Kaba Dayak ya da İşkence Sonrası Otoskopik Muayenenin Önemi
TİHV Yayınları
ÖZET

GİRİŞ: Bu sunuda ilk adli fiziki muayene sırasında odiolojik muayene ile kulak zarlarının mutlaka değerlendirilmesi gerektiğine dikkat çekilmeye çalışıldı. Çalışmada Türkiye İnsan Hakları Vakfı İstanbul Temsilciliği’ne 1998, 1999, 2000 yıllarında gözaltı veya cezaevi sürecinde gördüğü işkence ve diğer şiddet delillerinin belgelenmesi ve tedavi talebi ile başvuran olgular değerlendirilmiştir.

Kabadayak halen en sık başvurulan işkence ve şiddet yöntemidir. Ülkemizde işkence ve şiddetin vücutta görünen veya görünmeyen delillerinin tıbbi belgelenmesi Adli Tıp Kurumu şubeleri, Üniversitelerin Anabilim dalları, SSK ve Devlet hastaneleri acil poliklinikleri ve en yaygın olarak da Sağlık Ocakları hekimlikleri eliyle yürütülmektedir. Günümüz adli tıp uygulaması pratiğinde başvuru işkence iddiasında bulunsun bulunmasın, gözaltı süreci sonrası hasta özellikle yakınma bildirmedikçe rutin adli fiziki muayenelerde kulak zarı muayenesi yapılmamaktadır. Oysa bizim çalışmamızda KBB yakınması olmadığı halde kulak zarı perforasyonu bulunan olguların sayısı travma ile ilişkili KBB lezyonu saptanan başvurular arasında %35 oranına ulaşmaktadır.

Kulak zarı perforasyonları ile ilgili literatüre göre bütün kulak yaralanmalarının %36.7’sini kulak zarı perforasyonları oluşturmaktadır. Çoğunlukla blast orijinli yaralanmalarda olmak üzere nadir olarak kemikçik zincir dislokasyonu ve fraktürleri görülebilmektedir.

Kulak zarı ve kemikçik zincir patolojilerine eksternal kulak kenarında ani bir basınç artışı meydana getiren blast yaralanmalar (akustik travma), endüstriyel kazalardaki patlamalar, bazı ışınlar, termal yanığa neden olan kazalar, kulağa vurma (tokat, avuç içiyle bir veya iki kulağa birden tokat), bilinçsiz kulak lavajı, trafik kazaları (kafa travmaları), sportif faaliyetler (yüzme veya dalgıç kazaları), kulak kanalına sokulan yabancı cisimler ve tıbbi aletler (direkt penetran travma), elektrik kazalarında, ani basınç değişiklikleri gelişen uçak seyahatleri ve nitekim öpmekle dahi gelişebilmektedir.

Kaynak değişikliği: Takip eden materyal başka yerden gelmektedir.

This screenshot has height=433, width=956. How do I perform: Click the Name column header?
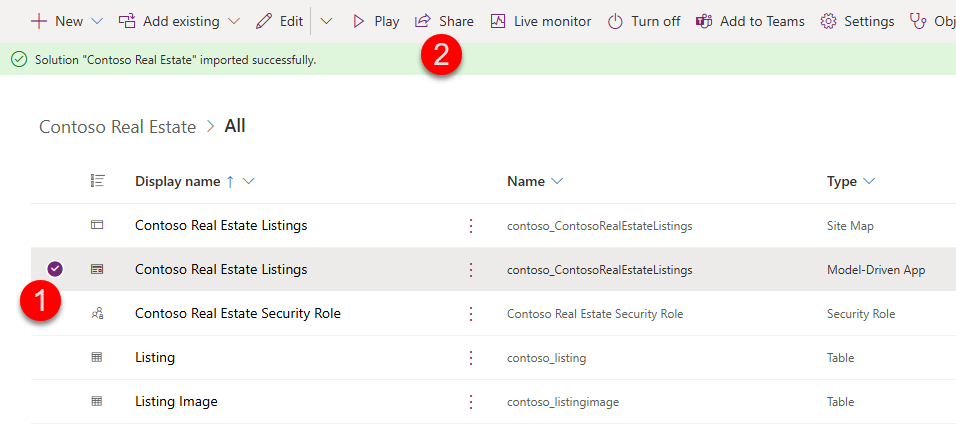click(526, 181)
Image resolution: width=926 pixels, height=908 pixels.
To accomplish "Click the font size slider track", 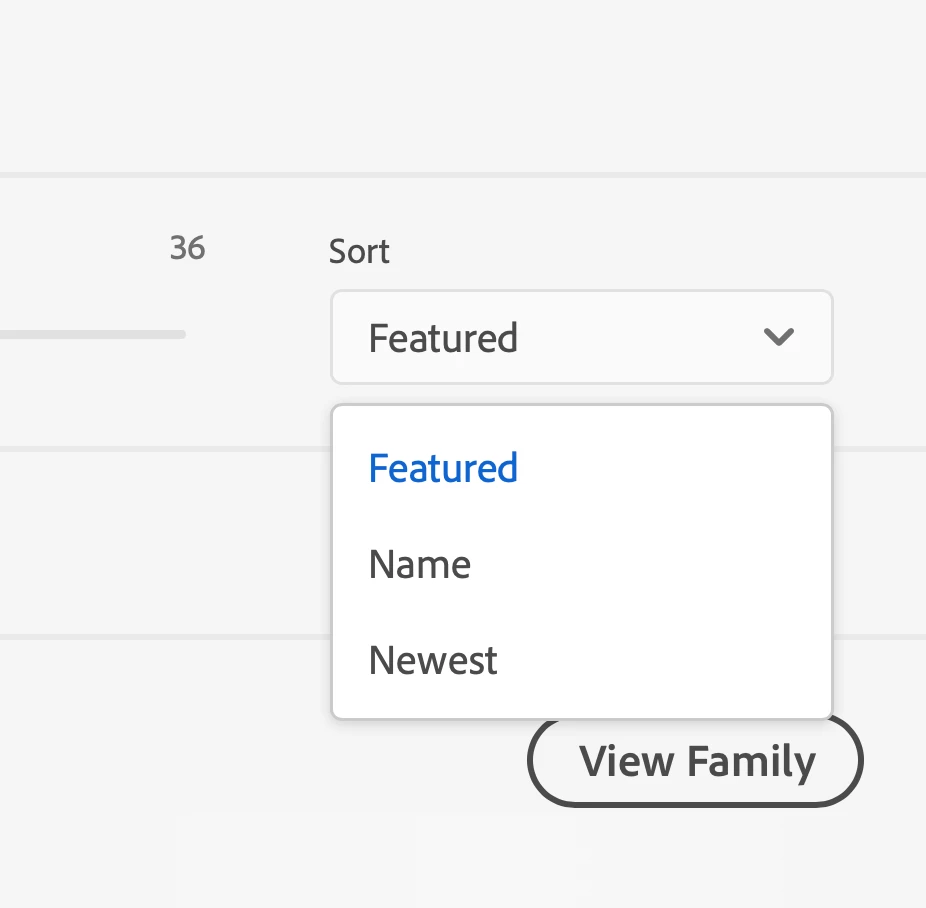I will [90, 334].
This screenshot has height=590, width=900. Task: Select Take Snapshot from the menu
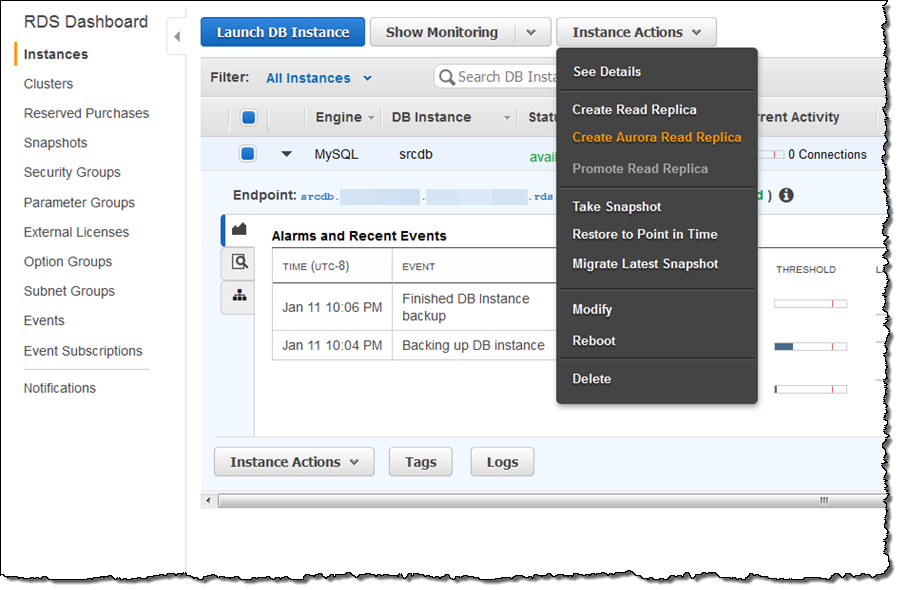pos(616,207)
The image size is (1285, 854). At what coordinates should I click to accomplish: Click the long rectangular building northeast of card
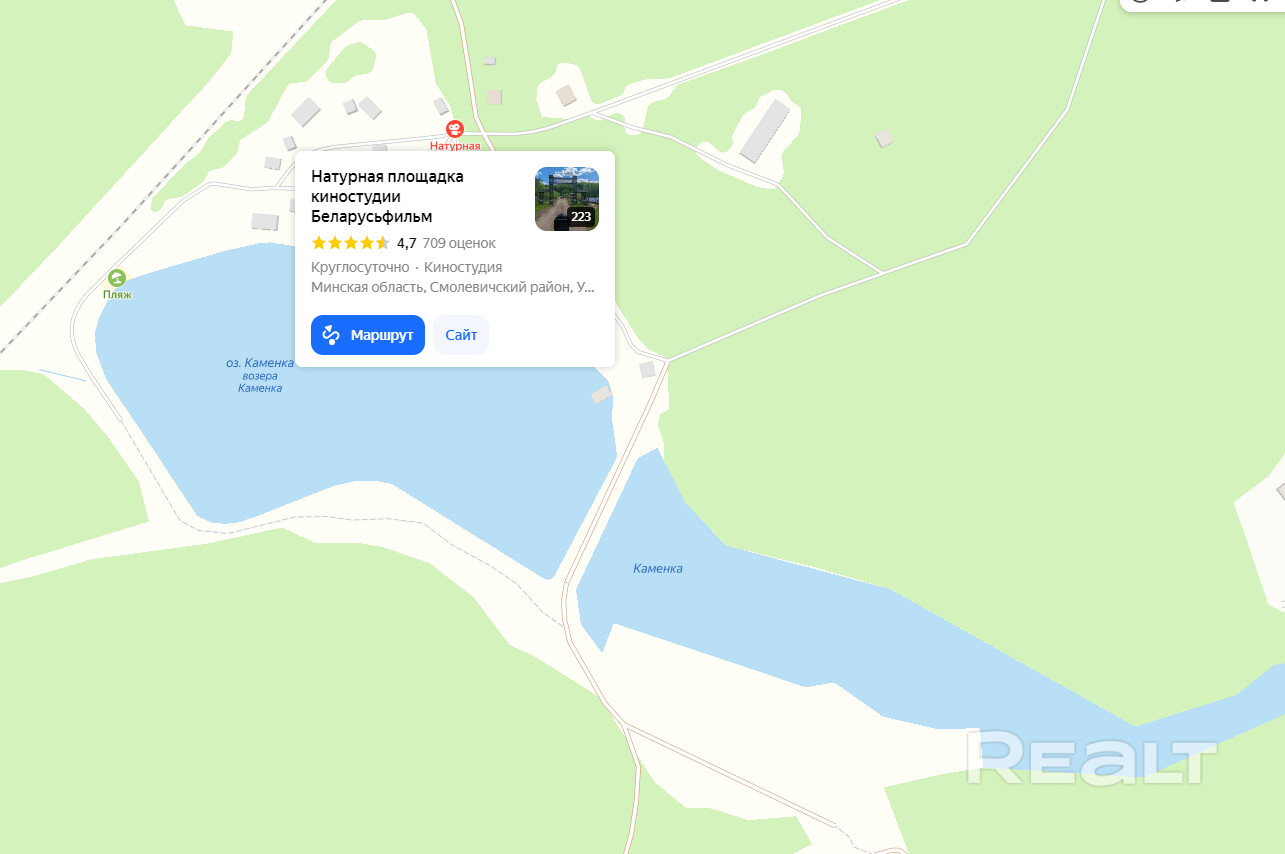(x=765, y=130)
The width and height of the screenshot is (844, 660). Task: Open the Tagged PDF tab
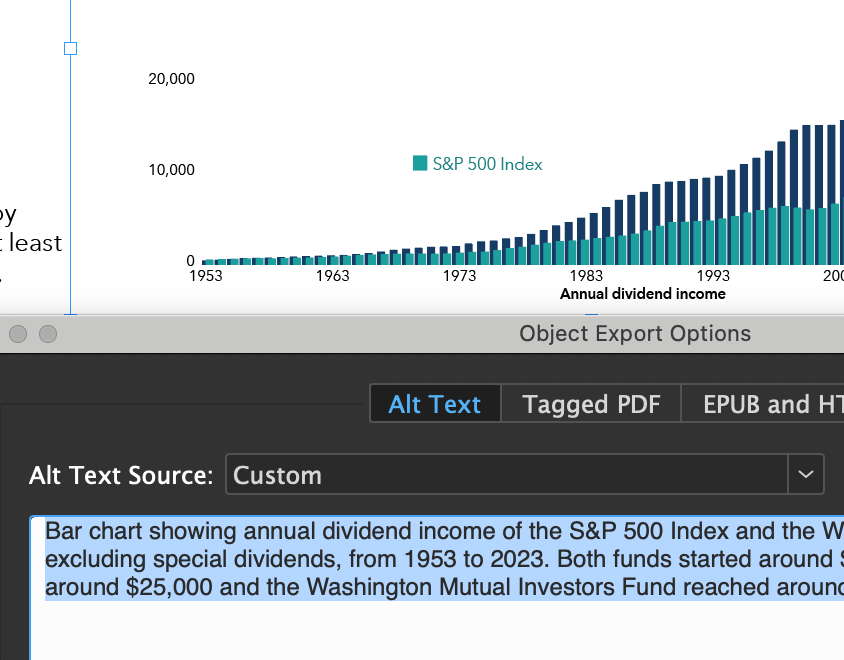pos(591,404)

Travmatik kulak zarı perforasyonunun kısa ve uzun dönemde önemli sekelleri orta ve iç kulakta işitme kaybı, baş dönmesi, kulak çınlaması, denge kusuru, nadiren de fasial sinir paralizisidir.

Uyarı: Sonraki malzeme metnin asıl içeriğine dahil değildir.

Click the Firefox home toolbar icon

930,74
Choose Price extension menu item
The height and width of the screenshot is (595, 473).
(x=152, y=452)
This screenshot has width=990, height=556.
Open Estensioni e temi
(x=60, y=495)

Diğer kişiler tarafından darp edilme sonucu kulak zarı perforasyonu oluştuğunda, perforasyonun sol kulak zarında ve çoğunlukla alt kadranları tutan küçük perforasyonlar olduğu, kemikçik zincir dislokasyonu ve fraktürlerin nadir olduğu belirtilmiştir. Ancak blast yaralanma sonrası oluşan perforasyonların alt kadranlarda yerleşmesine rağmen geniş perforasyonların üst kadranlara taştığı ve çoğunlukla arka üst kadranın etkilendiği saptanmıştır. Literatürde pars flaccida perforasyonuna rastlanmamıştır. Kenar perforasyonlarıda nadir olarak bildirilmiştir. En fazla inküdomalleolar olmak üzere bilhassa blast yaralanmalarda %33 ora¬nında kemikçik zincir dislokasyonu ve fraktürü gözlendiği ileri sürülmektedir.

Travmatik kulak zarı perforasyonları genel olarak ön ve daha sıkta arka alt kadran yerleşimlidir, bu lokalizasyondan kulak zarının dış kulak duvarına oblik bir yerleşimle yapışması ve travma etkisinden sorumlu basıncın ilk önce bu alana rastlaması sorumlu tutulmaktadır.

Travma sonrası ani gelişen ağrı, kulaktan kanama, kulak çınlaması, baş dönmesi ve ani işitme kaybı kemik zincirde kopma veya travmanın iç kulağı da etkilediğini gösterir.
Özellikle blast travma sonrası pozitif basınç esnasında perfore timpanik membranın içeri kıvrılması ya da kopan küçük keratinize squamöz epitel parçalarının orta kulak boşluğuna girmesinin kolesteatoma neden olduğu bildirilmektedir.